地元オーナー発信―建物が語る大阪の魅力(大阪)

賃貸経営トレンド

大阪|遊び心あふれる建物が語る大阪の魅力

加藤 薫オーナー

 大阪の街を歩いていると「さすが大阪」と思わされる建物に出合うことがあります。その象徴が、建物の5〜7階部分を阪神高速道路が貫く「TKPゲートタワービル」。このビルは、立ち退きではなく共存を選んだ結果生まれた、いかにも大阪らしい発想による産物だといえます。そして大阪市梅田の空に浮かぶように2棟がつながる「梅田スカイビル」は、完成当初は賛否両論ありましたが、今では大阪の景色を語るうえで欠かせない存在になっています。

 こういった個性派建築の流れの中で現在建て替え工事が進むのが、JR大阪駅前に立つ円筒形の外観の「大阪マルビル」。

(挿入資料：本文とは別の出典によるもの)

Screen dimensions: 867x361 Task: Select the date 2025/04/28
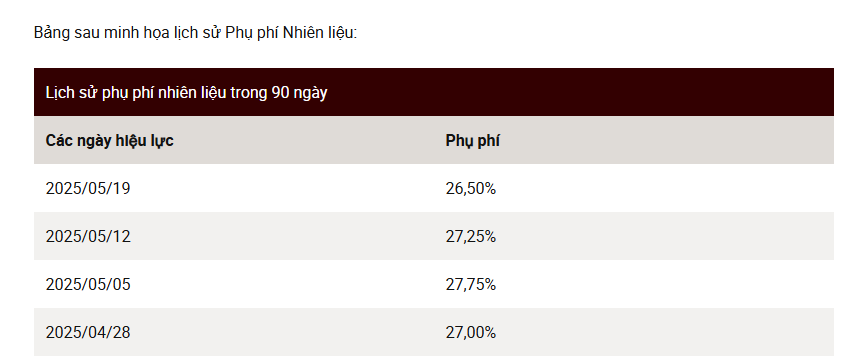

時代に合わせて姿を変え、再びこのエリアの象徴となることが期待されています。

 開発が進む大阪ですが、単に新しく効率的になるだけでは終わらないでしょう。制約を逆手に取り、遊び心を忘れない建築が街に残ってきたからこそ、大阪の都市景観は面白いのです。実用性と大胆さが同居し「それでもやるか~」と一歩踏み込む気質が、街の表情ににじみ出ています。

 合理性だけでは測れない魅力を積み重ねてきた大阪は、これからの都市開発においても、ほかの都市にはない存在感を放ち、人を引き付け続けるでしょう。